Andy Rubin has his own take on what high-end smartphone should look and feel like, and what features they should offer — they still run Android. That vision is called the Essential Phone that was quietly unveiled earlier this week. Priced at $699, the phone is supposed to offer buyers looking for flagship devices an alternative to the Galaxy S8 or the iPhone 8. We did not have an actual release date when the Essential site went live, but we finally got one.
Speaking at the Code Conference, Rubin said that the Essential Phone will ship within the next 30 days, The Verge explains.
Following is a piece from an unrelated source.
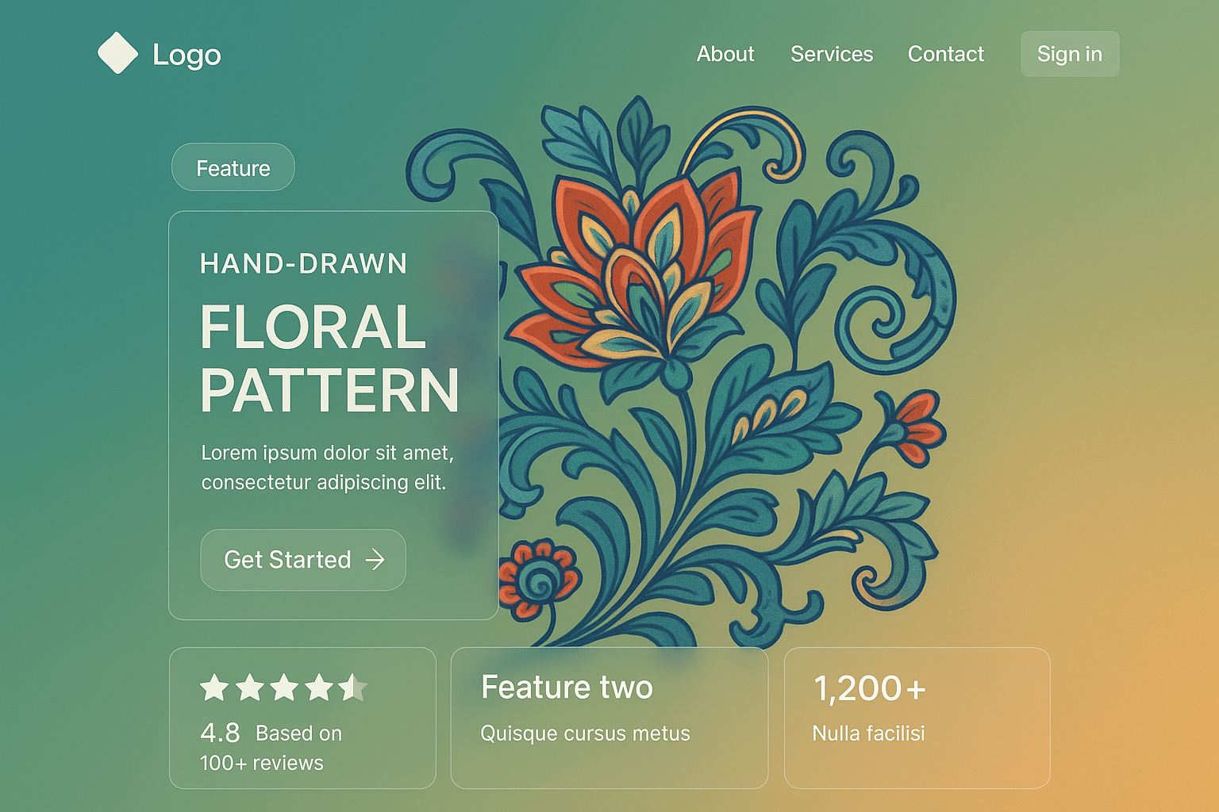Screen dimensions: 1219x812
Task: Choose the fourth rating star
Action: [319, 688]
He did not offer an actual release date for the handset, but that’s still great news for anyone looking to grab the phone.
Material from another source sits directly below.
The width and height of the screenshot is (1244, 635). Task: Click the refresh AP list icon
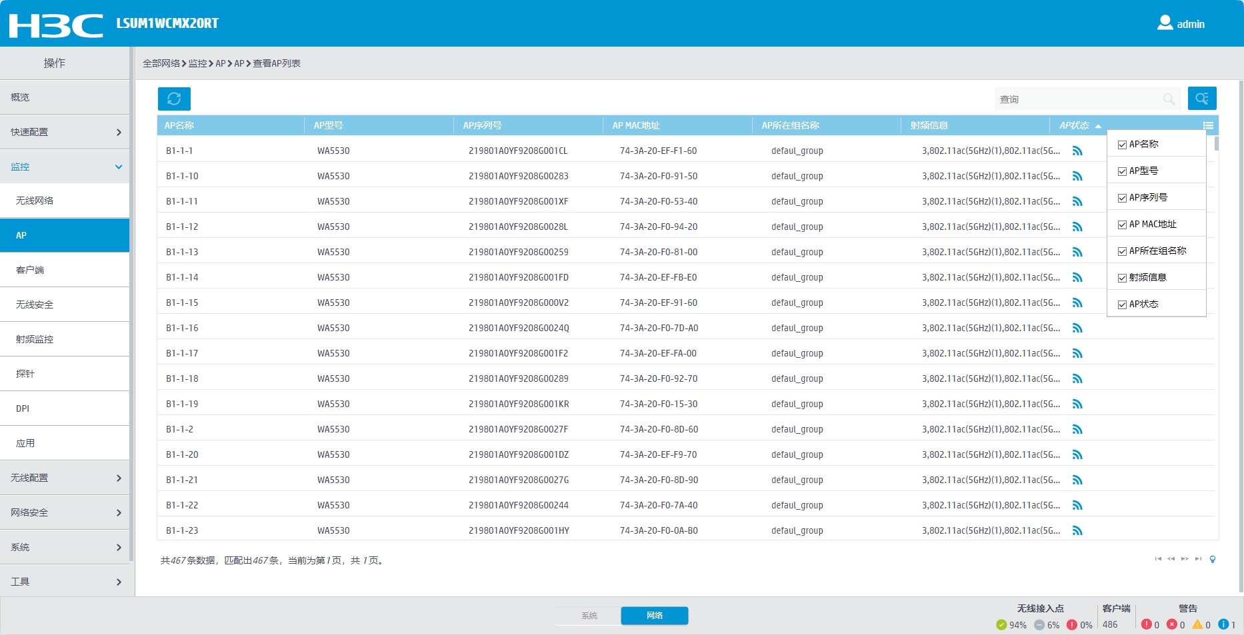[174, 99]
“You can reserve it now, and I wouldn’t take reservations if it wasn’t going to ship in 30 days or so,” Rubin said.
The only place to buy the phone is Essential. You’ll have to preorder it online and then wait to have it delivered to your door. That means you can’t get it from a carrier for a subsidized price, or not yet.
Rubin said that Essential plans to sell the phone via carriers and other retailers in the future, but that’s just not the case right now.
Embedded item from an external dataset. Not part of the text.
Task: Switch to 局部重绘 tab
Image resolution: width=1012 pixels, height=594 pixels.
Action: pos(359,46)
The good news is that the Essential Phone ships without any carrier bloatware, given that there’s no carrier partnership in place right now. The phone doesn’t even have an Essential logo on it, which is a great indication that Rubin doesn’t want marketing gimmicks on his phone.
“I’m trying as hard as I can” to keep bloatware off the phone, Rubin said at the conference. It remains to be seen whether carriers will appreciate such a stance.